Okra plants flourish


As we walked Kristi talked candidly about life on the farm.  She told me about projects that were too big for her to take on alone and how as a woman, asking for help often means being treated like a two-year-old.  She talked openly about the uncertainty of her future.  Currently living month-to-month and barely breaking even on her trips to farmers markets, Kristi may not be able to stay at her house and is facing the possibility of having to leave her hard work and animals behind.

We chatted about the frustration of trying to compete with bigger, non-organic farms.  I asked if people appreciate what she is doing which led to a story about people who come to her because they have cancer or another chronic disease and have realized, too late, that they should have been eating more nutritious foods.

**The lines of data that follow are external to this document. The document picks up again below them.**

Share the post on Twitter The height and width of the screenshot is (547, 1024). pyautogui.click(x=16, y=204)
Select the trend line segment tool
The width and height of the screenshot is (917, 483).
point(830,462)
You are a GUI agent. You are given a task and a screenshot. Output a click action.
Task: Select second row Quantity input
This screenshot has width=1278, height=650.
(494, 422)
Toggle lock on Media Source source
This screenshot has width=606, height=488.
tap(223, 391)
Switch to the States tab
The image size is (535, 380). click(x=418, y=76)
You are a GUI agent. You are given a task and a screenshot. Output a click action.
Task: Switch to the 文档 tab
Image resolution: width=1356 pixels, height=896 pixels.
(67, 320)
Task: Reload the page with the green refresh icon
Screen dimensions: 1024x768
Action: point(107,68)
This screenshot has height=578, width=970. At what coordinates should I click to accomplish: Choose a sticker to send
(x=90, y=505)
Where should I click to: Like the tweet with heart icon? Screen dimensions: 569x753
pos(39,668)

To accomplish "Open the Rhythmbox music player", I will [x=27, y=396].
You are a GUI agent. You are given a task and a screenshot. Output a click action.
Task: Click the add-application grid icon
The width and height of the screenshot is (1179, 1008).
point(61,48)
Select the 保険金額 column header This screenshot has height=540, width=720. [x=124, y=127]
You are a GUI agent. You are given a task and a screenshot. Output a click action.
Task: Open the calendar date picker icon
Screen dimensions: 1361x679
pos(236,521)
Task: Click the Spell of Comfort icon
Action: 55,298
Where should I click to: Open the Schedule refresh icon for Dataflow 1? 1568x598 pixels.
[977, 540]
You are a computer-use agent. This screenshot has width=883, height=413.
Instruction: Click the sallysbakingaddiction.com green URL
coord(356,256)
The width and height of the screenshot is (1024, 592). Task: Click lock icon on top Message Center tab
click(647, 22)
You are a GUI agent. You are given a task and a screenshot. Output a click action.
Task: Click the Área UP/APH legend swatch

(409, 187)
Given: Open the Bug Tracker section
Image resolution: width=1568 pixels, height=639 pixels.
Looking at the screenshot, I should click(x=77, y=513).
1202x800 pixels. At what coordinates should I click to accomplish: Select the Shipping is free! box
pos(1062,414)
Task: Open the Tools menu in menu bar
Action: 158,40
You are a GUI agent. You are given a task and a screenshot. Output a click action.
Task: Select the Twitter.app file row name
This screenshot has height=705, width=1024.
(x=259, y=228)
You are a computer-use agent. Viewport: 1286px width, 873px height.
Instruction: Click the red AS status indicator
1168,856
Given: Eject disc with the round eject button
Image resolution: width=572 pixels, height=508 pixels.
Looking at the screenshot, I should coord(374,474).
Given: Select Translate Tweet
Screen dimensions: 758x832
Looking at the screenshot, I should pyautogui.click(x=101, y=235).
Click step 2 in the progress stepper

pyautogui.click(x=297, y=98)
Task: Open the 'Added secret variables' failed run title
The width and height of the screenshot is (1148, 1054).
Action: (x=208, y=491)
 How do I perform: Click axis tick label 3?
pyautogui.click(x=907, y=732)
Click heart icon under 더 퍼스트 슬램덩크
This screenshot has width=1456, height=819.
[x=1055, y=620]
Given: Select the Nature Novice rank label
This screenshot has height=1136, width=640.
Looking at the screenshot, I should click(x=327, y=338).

Some of the most extraordinary things she said to me during my visit were about her mission to transition to crops that are better for the earth.  Vegetables take too many nutrients out of the soil and require too much water and Kristi would be much happier to grow crops that are less strenuous on her as well as the environment.  She wants to do more for the earth, as if she’s not sacrificing enough already by growing her food organically.

Kristi’s lifestyle is not for everyone.  Working two full days on the farm and spending the other five trekking to markets where she attempts to make a living one eggplant at a time seems like an exhausting and endless uphill battle.  But she doesn’t seem bothered or discouraged.  In fact, she seems genuinely happy.